On average, APIs had longer hospital stays for ischemic stroke and ICH, had higher total hospital charges, and were more likely to be discharged to another facility rather than home. These findings were not explained by differences in stroke subtypes. One possible explanation of these findings is that APIs are hospitalized with more severe strokes, as has been suggested by one prior study showing higher case fatality rates for APIs with ICH [12]. However, we found no significant difference in all-cause in-hospital mortality between API and non-Hispanic white after adjusting for important potential confounders. Whether cultural differences in preferences for end-of-life care could mask an impact of greater stroke severity on case fatality cannot be answered in our study.
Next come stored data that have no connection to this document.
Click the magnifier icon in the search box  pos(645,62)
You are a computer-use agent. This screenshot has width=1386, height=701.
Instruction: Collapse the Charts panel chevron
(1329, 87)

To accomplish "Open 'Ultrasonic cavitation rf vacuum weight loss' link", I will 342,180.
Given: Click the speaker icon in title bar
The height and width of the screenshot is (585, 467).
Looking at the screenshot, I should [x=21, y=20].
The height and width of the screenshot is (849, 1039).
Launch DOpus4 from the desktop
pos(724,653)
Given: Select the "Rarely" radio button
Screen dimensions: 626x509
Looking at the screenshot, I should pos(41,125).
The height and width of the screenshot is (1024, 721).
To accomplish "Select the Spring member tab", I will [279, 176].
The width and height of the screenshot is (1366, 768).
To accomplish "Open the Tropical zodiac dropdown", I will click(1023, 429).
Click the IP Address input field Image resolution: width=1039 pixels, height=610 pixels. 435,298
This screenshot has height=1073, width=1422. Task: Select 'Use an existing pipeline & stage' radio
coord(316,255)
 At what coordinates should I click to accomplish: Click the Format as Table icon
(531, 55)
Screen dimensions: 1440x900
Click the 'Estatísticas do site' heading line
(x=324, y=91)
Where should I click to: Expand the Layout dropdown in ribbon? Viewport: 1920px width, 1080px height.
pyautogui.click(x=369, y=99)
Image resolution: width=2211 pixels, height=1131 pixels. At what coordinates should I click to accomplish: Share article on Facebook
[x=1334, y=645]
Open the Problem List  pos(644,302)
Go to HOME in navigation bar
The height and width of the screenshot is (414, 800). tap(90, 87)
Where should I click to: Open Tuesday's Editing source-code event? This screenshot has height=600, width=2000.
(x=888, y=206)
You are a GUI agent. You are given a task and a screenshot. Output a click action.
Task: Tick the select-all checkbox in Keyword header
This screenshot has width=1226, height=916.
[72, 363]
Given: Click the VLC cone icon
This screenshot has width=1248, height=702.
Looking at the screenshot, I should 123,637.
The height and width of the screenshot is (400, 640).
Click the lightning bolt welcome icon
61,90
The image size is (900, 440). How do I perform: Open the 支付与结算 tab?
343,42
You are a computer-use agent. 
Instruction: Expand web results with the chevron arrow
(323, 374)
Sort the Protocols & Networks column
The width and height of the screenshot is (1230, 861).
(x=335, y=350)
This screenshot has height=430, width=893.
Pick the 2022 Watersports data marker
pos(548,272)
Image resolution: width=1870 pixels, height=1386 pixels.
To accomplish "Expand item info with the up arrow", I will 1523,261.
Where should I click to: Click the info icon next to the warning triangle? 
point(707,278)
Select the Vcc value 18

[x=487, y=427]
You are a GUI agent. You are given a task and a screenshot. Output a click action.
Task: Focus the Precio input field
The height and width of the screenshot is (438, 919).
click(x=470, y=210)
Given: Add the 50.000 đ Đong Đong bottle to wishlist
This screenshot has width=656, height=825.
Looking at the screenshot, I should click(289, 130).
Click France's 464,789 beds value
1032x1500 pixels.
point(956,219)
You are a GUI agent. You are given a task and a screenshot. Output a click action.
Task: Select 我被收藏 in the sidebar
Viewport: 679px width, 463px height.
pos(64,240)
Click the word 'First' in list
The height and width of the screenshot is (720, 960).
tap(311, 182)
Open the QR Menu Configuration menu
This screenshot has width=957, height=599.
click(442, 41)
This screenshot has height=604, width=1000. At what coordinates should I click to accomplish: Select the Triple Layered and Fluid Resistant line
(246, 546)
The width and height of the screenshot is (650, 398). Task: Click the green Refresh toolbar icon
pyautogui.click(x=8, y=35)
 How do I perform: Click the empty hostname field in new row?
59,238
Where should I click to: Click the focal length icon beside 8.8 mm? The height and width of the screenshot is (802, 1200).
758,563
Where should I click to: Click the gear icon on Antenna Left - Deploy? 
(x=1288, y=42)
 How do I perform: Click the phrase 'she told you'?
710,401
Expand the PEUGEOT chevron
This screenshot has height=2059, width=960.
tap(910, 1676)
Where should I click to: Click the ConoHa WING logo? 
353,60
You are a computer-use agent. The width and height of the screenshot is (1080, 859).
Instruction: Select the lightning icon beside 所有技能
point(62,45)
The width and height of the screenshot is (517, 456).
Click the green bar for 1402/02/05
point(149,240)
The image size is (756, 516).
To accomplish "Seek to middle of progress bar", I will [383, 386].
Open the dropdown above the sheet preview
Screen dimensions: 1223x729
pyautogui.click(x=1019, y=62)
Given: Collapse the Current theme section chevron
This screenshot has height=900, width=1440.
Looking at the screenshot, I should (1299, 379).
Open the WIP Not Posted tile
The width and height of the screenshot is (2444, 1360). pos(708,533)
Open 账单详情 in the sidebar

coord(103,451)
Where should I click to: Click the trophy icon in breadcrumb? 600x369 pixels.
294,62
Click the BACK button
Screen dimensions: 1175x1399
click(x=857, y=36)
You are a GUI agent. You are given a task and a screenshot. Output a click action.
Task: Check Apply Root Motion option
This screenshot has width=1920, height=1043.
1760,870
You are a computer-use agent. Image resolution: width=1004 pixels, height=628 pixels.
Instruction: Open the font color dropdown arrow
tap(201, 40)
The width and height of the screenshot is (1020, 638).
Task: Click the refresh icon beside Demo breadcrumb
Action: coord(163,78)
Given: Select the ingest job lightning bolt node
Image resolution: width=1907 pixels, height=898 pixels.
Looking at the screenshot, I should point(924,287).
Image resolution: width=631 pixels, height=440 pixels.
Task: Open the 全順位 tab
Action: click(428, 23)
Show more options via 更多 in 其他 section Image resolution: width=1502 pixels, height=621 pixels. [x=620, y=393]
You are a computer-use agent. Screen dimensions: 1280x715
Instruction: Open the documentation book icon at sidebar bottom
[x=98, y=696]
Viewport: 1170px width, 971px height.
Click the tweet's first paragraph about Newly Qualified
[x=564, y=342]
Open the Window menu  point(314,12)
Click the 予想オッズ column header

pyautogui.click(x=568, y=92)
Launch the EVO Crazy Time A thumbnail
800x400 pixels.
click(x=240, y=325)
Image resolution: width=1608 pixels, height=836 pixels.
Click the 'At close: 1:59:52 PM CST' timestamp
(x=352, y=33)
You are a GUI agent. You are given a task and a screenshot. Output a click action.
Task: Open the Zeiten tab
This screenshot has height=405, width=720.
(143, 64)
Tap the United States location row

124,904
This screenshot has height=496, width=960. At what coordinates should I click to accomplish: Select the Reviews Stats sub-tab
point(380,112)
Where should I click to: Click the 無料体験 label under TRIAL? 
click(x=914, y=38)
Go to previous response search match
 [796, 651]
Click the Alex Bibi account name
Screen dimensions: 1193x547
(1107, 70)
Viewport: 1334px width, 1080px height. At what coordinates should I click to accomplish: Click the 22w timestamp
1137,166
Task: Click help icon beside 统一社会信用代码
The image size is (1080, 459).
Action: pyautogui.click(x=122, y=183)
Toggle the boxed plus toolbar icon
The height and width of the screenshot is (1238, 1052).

There are several limitations to our study. We only included in our analyses patients who were hospitalized for stroke. Thus, non-hospitalized strokes, which account for approximately 10% of all strokes in the US [34], were not included. Furthermore, incidence-rate calculations were based on all stroke hospitalizations including recurrent cases. The accuracy of our incidence estimates depends on the accuracy of ICD-9 coding in the database. Although we used only ICD-9 codes that were previously identified as more accurate in order to enhance the precision of our estimates, reliability of coding is still imperfect [2123]. In addition, by using only ICD-9 codes in the primary position, we recognize that we increase specificity but decrease the sensitivity of case ascertainment [35]. Another limitation is the lack of reliable coding for comorbidities. Consequently, we were unable to fully adjust for severity of disease or to evaluate risk factors. We also did not have data on do-not-resuscitate status of the patients, which could influence the in-hospital mortality rate. Furthermore, API was not broken down into distinct ethnic subgroups in the database. This is a problem encountered by all similar studies. Despite the limitations, the study reveals several important and interesting findings that deserve further exploration.

Conclusion

In summary, analyses from a large nationwide database revealed that APIs appear to have a higher risk than non-Hispanic whites for ICH and SAH. However, differences between APIs and whites vary dramatically between regions, with the highest rates among APIs in the West. Which sub-populations of APIs are at greater risk, and the factors that predict this elevated risk remain to be determined. APIs come from nearly 50 distinct countries and ethnic groups, each with its own set of cultures and traditions, and potentially very different genetic and/or environmental risk factors for stroke. Our findings suggest the need for further studies to examine the differences in stroke incidence and risk factors among the subpopulations of APIs. Furthermore, understanding of the racial-ethnic differences in stroke should lead to the development of more efficient and effective stroke prevention strategies.